Francis Scott Fitzgerald, Il crollo
Adelphi, 64 pagine, 6,00 euro
Nel 1935 Francis Scott Fitzgerald era alle soglie dei quarant’anni e attraversava un brutto periodo. Il suo romanzo Tenera è la notte non era andato bene, non aveva un soldo e la tubercolosi tornava a farsi sentire. Il direttore di Esquire gli propose di scrivere una cosa qualsiasi in cambio di un piccolo anticipo.
Lui prese la proposta seriamente e in tre articoli, che avrebbero suscitato imbarazzo in molti, raccontò con lucida semplicità la storia della depressione che lo aveva portato fino a quel punto.
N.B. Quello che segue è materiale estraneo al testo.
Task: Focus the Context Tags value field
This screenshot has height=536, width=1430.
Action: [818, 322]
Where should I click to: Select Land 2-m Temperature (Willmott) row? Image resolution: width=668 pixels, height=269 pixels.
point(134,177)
La paura, la rabbia e le ossessioni seguite al precoce successo dei primi anni venti sono descritte con sincerità disarmante, attraverso una serie di immagini precise e difficili da dimenticare: “La sensazione di trovarmi al crepuscolo in un poligono di tiro deserto, con un fucile scarico in pugno e i bersagli abbattuti”; o quella di essere diventato “un piatto crepato, di quelli che non sai se valga o no la pena di conservare”.
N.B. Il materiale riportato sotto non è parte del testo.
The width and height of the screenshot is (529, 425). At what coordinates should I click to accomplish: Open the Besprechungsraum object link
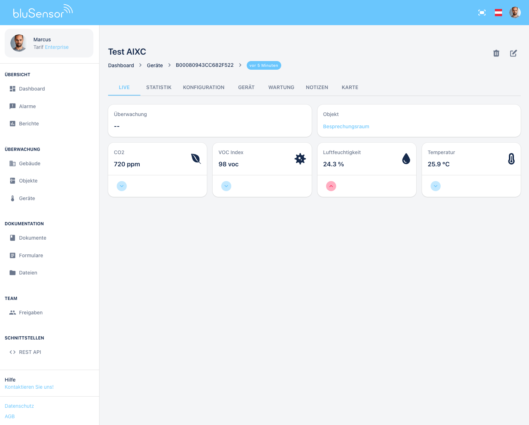346,126
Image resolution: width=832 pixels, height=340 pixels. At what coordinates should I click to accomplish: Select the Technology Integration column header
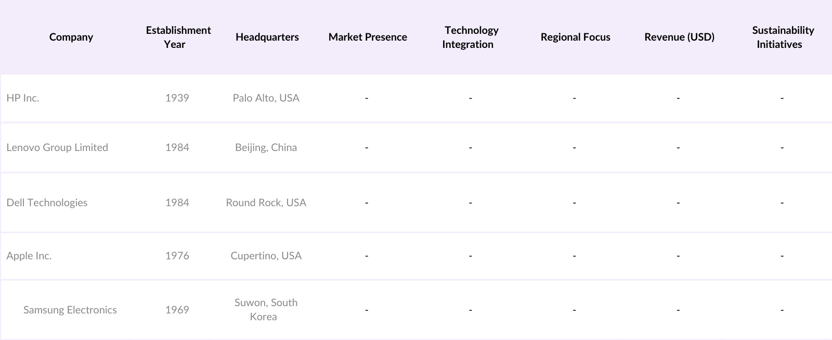click(x=471, y=37)
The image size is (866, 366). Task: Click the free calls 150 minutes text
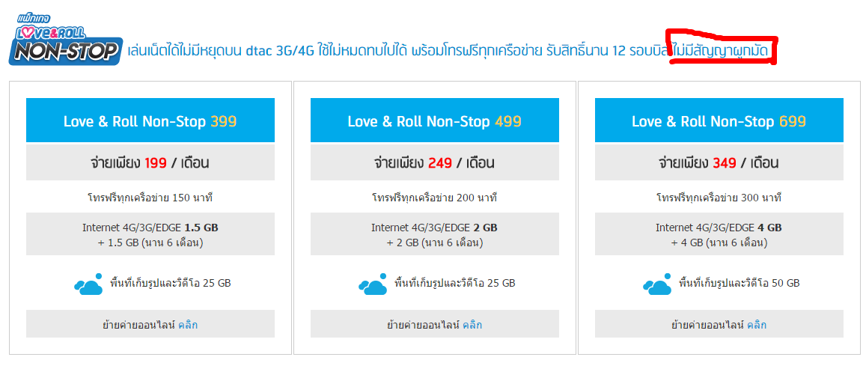coord(150,198)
Fitzgerald si analizza e cerca di capire il perché di quel crollo, cercando nella storia sua e del resto del mondo le ragioni che lo hanno portato a smettere di pensare, e a cacciarsi in quel pantano. Alla fine mostra la strada che ha scelto per uscirne, una specie di austerity emotiva, la necessità di continuare a fare lo scrittore e di rinunciare a essere la persona che credeva. Una scelta di cui queste pagine sono illustrazione e risultato.